What is being asked
Please give every line of the items below as a numbered list, leaving out any blank lines.

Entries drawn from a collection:

------------------------------------------------

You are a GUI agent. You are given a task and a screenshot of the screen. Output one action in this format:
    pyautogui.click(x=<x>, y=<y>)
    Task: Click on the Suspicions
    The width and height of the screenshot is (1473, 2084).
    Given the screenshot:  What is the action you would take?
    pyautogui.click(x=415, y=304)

------------------------------------------------

Expected answer
1. You are a GUI agent. You are given a task and a screenshot of the screen. Output one action in this format:
2.     pyautogui.click(x=<x>, y=<y>)
3.     Task: Click on the Suspicions
4.     The width and height of the screenshot is (1473, 2084).
5.     Given the screenshot:  What is the action you would take?
6.     pyautogui.click(x=415, y=304)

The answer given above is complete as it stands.